Allyson Blythe has always loved helping people. 

As a Licensed Clinical Social Worker in the field, she realized she wanted to offer something more. That’s when she launched Allyson Blythe Life Coaching in 2007.

Today, she offers one-on-one sessions with clients and another part of her job is “creating programs that suit their interests and needs, workshops, groups and classes,” she explains. 

Blythe says she has developed a variety of different learning opportunities through her life coaching. “I offer sessions 1:1. I have also designed two separate life coaching courses that are a 12-month commitment that meet face-to-face on a monthly basis. Those are titled Radical Self Care and Dedicated Life Overhaul,” Blythe says. “I offer two groups for young adult ladies and one for grown adult women. I also teach workshops based on communication and boundaries.”

The mission of her life coaching is “I educate, equip and empower my clients to start living their life on purpose,” Blythe explains. 

She is different from other life coaches out there because she has many years of experience, along with 20 years of clinician experience. “I have a wide variety of services that are designed both for men and women groups, classes, workshops, one-on-one and offer my services face-to-face.
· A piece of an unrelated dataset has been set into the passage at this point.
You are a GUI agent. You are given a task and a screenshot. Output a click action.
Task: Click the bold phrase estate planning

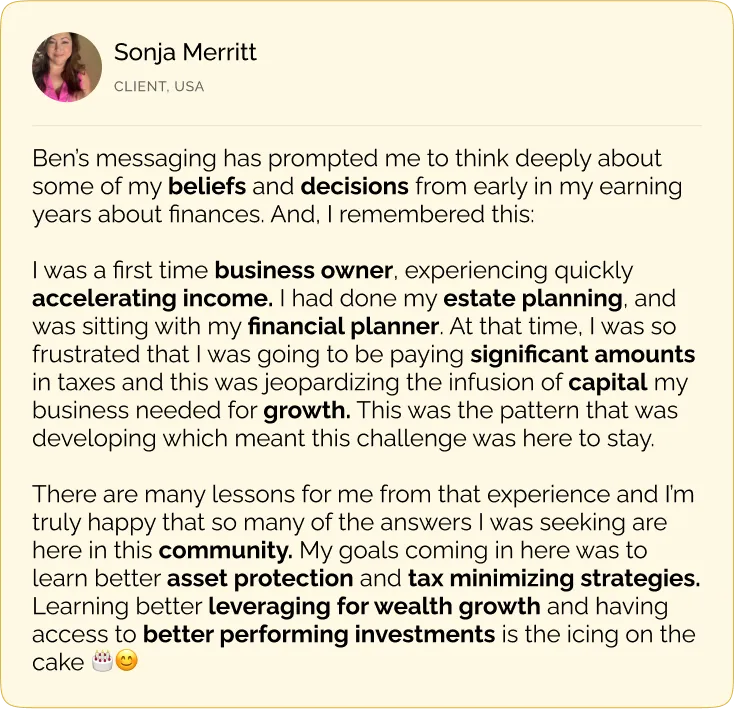[533, 299]
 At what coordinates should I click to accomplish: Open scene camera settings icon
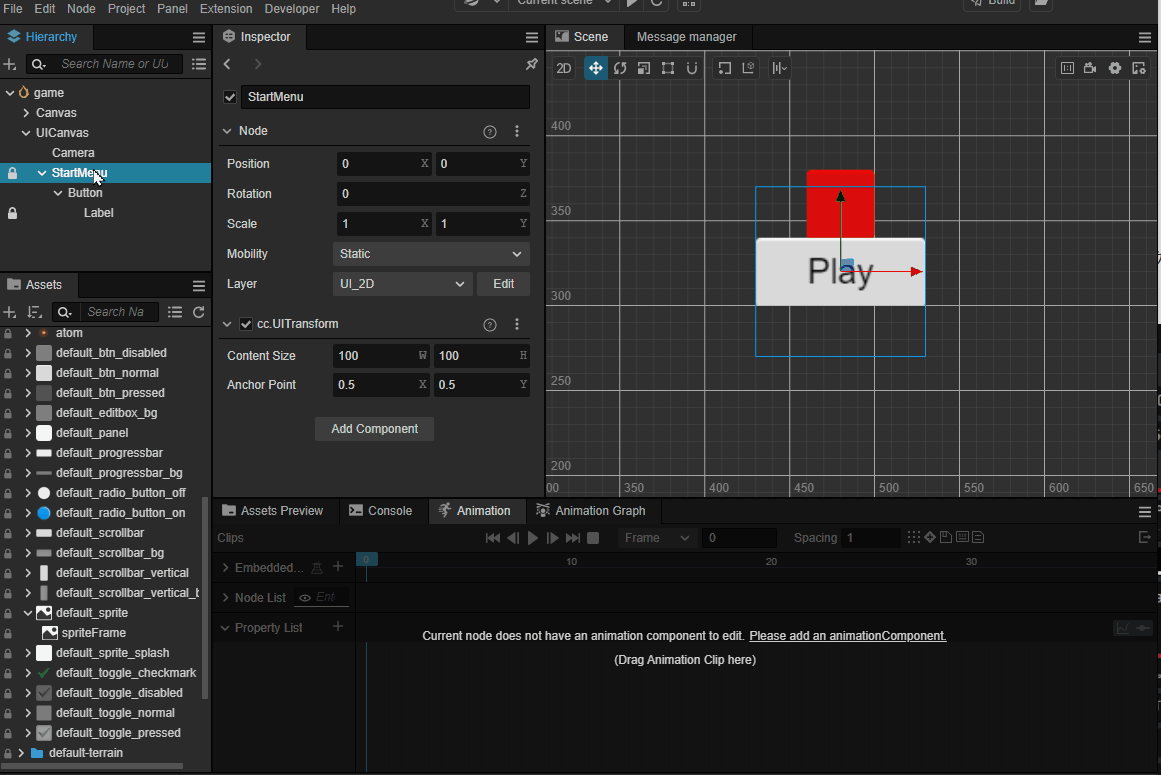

There is so much added value to face-to-face contact, especially when building connection and community,” Blythe says.

She defines success by assisting clients with being intentional of how they live their lives. “Building connection and community with in my practice are an added bonus. That’s why groups and workshops are so important because people feel better when you feel a part of something bigger,” Blythe says. “When clients gain insight and start taking responsibility for their lives, I consider that a great success!”

She loves working with the community to help educate, equip and empower them. “My clients learn to align their thoughts, behaviors and decisions with what they most want to create and establish in their lives. People who are intentional are healthier, happier people,” Blythe says. “That is a great benefit to our community. I also teach very basic, yet essential tools like communication and boundaries. I work with a wide range of both men and women (young adult to elderly).”

She has upcoming events coming up through her practice:

• The Art of Effective Communication: Tuesday, September 24, 2019
o There are still spots open.
 
• Boundaries: Four-part course coming up in September
o Open for women
 
• Radical Self-Care: Third year will be launching in January 2020.
o “It is a deep dive Life Coaching Course for women to improve their relationship with themselves and others,” Blythe says.
 
• Dedicated Life Overhaul: Launching its fourth year in January 2020.
o “It is a 12-month course for both men and women in which we take a 360 view of their lives to see what’s working and what’s not so they can create a plan for some real change,” she says.